[AVAILABLE DATA Boundary: Start]

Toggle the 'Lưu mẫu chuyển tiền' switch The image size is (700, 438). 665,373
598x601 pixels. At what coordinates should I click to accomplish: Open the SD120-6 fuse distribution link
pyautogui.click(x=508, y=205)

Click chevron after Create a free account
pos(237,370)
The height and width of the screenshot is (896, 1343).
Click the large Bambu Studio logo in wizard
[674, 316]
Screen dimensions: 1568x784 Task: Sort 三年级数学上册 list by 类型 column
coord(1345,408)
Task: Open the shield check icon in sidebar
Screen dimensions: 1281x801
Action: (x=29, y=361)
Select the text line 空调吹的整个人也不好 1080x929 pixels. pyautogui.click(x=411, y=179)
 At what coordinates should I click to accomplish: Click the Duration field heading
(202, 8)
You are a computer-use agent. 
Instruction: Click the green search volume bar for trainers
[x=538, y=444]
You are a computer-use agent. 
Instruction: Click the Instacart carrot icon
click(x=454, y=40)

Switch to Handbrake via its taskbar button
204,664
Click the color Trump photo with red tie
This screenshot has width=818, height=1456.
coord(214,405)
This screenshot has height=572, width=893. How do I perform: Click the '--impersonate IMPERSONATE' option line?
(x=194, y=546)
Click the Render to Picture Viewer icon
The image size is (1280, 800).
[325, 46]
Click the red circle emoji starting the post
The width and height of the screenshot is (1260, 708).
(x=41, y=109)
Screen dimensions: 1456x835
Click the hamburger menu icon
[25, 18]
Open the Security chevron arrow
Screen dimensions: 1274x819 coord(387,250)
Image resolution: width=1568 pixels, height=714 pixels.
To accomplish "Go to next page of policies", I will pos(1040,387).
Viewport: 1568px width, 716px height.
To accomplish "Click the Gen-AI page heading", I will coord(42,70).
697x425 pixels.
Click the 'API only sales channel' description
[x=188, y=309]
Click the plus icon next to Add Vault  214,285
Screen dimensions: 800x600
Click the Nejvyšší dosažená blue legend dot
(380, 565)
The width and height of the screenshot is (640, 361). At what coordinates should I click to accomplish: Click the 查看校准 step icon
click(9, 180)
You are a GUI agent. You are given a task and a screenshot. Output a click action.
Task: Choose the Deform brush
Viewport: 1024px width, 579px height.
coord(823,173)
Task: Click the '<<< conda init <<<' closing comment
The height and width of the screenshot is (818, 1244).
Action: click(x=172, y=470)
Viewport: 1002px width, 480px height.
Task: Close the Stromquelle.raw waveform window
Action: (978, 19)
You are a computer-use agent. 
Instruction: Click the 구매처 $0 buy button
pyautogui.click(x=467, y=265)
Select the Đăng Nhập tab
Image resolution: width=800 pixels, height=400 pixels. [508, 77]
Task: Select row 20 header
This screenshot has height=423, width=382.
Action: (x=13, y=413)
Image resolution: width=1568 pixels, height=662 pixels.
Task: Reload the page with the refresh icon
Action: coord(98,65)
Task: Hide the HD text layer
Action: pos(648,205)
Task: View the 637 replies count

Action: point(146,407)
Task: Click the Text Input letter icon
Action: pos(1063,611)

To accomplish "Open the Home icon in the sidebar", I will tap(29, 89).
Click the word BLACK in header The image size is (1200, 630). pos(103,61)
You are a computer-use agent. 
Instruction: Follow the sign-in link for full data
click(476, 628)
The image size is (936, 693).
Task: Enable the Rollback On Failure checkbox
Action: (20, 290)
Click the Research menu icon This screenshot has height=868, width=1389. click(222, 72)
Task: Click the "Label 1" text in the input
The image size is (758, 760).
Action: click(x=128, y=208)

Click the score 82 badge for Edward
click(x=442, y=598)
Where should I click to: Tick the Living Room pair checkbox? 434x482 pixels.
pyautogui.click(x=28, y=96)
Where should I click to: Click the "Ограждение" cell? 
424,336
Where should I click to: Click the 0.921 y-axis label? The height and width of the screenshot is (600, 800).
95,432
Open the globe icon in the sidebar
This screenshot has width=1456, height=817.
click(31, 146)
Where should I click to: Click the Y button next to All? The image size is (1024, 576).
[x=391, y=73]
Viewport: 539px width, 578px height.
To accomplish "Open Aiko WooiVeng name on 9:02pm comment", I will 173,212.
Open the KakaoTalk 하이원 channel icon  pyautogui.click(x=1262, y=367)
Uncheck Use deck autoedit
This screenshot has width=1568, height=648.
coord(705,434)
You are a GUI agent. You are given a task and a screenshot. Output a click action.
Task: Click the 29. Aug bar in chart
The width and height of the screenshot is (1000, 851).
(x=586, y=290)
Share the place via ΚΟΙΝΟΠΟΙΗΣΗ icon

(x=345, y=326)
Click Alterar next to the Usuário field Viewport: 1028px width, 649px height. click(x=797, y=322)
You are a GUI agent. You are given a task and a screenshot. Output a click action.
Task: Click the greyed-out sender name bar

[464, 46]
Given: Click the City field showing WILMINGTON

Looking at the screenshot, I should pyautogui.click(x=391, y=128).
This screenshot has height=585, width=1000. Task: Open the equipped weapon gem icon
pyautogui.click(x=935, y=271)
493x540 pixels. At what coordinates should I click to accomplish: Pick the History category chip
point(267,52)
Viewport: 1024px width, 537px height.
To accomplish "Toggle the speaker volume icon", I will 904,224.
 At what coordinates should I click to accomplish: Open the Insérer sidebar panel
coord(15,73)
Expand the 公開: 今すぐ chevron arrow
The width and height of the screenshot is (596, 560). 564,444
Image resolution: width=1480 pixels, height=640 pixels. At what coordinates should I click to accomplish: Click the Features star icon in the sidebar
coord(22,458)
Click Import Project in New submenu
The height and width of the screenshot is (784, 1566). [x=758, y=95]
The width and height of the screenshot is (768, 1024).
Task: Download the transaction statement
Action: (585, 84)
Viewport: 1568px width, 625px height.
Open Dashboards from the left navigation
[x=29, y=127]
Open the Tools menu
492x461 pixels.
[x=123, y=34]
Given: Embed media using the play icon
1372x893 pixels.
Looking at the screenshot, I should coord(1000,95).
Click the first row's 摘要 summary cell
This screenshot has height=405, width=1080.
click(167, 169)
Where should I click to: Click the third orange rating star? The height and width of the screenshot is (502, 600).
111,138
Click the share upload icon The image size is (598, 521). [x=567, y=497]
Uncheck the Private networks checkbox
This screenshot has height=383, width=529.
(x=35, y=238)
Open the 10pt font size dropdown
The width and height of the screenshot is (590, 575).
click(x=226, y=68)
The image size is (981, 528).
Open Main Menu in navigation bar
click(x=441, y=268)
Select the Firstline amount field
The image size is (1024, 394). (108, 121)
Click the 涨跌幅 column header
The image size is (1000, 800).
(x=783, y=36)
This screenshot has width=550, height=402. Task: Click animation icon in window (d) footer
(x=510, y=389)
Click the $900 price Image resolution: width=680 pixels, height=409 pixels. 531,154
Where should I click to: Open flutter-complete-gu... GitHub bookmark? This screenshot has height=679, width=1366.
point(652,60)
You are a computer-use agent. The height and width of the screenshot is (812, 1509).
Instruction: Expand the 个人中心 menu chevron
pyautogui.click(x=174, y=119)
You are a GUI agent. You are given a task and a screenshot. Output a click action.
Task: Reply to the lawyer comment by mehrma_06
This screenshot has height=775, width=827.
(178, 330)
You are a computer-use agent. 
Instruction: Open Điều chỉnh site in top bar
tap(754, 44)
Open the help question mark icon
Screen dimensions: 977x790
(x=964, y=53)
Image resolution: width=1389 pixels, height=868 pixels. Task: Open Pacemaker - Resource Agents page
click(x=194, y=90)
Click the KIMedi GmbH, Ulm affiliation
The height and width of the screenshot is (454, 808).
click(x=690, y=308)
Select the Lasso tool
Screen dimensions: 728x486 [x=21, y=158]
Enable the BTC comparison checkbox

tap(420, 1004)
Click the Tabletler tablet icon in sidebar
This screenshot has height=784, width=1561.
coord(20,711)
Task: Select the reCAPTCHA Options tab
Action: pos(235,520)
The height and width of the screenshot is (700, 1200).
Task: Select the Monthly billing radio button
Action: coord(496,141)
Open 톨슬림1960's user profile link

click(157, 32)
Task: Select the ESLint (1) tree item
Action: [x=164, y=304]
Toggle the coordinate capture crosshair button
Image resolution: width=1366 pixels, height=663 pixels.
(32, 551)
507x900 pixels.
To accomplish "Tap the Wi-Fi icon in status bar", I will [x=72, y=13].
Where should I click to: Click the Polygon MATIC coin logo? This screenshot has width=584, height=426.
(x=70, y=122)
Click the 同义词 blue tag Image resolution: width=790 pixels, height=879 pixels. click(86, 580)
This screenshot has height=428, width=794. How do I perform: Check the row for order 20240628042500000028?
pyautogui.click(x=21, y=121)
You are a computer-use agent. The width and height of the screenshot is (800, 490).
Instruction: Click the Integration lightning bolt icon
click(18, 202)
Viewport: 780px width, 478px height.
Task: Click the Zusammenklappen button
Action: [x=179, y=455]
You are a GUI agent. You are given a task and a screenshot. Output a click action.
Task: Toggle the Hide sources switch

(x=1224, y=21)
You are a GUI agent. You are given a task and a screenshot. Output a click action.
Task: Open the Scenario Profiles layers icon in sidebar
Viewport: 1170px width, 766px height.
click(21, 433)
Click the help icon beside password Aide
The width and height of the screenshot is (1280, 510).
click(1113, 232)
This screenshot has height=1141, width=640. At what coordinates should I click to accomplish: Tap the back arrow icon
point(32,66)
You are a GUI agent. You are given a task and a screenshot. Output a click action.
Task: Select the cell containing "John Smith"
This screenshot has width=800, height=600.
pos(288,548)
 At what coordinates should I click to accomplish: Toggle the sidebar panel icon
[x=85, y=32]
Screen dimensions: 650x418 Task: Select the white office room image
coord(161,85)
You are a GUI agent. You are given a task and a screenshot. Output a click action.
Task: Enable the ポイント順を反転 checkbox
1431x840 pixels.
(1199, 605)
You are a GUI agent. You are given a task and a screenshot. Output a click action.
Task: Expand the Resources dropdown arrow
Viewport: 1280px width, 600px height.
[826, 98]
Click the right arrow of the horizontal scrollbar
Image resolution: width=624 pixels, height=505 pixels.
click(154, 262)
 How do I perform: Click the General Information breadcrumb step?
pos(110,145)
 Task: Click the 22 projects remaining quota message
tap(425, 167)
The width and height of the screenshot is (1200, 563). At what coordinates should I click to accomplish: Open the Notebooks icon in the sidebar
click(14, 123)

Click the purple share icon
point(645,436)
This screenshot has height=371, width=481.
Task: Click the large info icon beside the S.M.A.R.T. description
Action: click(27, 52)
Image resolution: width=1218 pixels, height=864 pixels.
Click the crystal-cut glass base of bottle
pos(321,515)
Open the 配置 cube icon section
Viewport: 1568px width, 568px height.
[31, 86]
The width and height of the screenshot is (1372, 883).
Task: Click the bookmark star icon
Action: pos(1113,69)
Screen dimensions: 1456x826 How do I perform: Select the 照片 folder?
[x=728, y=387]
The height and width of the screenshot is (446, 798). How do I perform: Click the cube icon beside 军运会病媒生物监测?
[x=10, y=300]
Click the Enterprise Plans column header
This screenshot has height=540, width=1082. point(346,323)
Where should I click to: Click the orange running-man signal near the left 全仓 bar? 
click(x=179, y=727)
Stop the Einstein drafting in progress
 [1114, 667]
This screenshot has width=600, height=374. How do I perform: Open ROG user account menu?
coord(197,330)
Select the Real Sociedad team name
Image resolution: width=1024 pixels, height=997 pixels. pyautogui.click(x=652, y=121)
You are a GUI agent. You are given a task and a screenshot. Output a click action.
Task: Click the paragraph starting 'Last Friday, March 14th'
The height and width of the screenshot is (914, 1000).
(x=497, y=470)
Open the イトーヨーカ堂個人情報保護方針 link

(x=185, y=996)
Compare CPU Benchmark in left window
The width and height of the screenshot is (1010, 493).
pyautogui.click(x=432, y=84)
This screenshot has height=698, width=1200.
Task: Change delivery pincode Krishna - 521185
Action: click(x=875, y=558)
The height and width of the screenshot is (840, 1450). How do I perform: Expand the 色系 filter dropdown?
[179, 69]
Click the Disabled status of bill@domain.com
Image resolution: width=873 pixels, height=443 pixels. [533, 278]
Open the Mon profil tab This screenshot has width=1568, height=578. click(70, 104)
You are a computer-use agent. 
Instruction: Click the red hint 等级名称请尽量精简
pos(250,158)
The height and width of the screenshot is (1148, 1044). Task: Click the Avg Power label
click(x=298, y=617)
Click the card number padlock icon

[AVAILABLE DATA Boundary: End]

* WHAT IS NEEDED:
Lines from the one containing "Task: Click the paragraph" through the last line of the records, restated word for word: that is the whole response.

* RESULT OF THE EXERCISE:
Task: Click the paragraph starting 'Last Friday, March 14th'
The height and width of the screenshot is (914, 1000).
(x=497, y=470)
Open the イトーヨーカ堂個人情報保護方針 link

(x=185, y=996)
Compare CPU Benchmark in left window
The width and height of the screenshot is (1010, 493).
pyautogui.click(x=432, y=84)
This screenshot has height=698, width=1200.
Task: Change delivery pincode Krishna - 521185
Action: click(x=875, y=558)
The height and width of the screenshot is (840, 1450). How do I perform: Expand the 色系 filter dropdown?
[179, 69]
Click the Disabled status of bill@domain.com
Image resolution: width=873 pixels, height=443 pixels. [533, 278]
Open the Mon profil tab This screenshot has width=1568, height=578. click(70, 104)
You are a computer-use agent. 
Instruction: Click the red hint 等级名称请尽量精简
pos(250,158)
The height and width of the screenshot is (1148, 1044). Task: Click the Avg Power label
click(x=298, y=617)
Click the card number padlock icon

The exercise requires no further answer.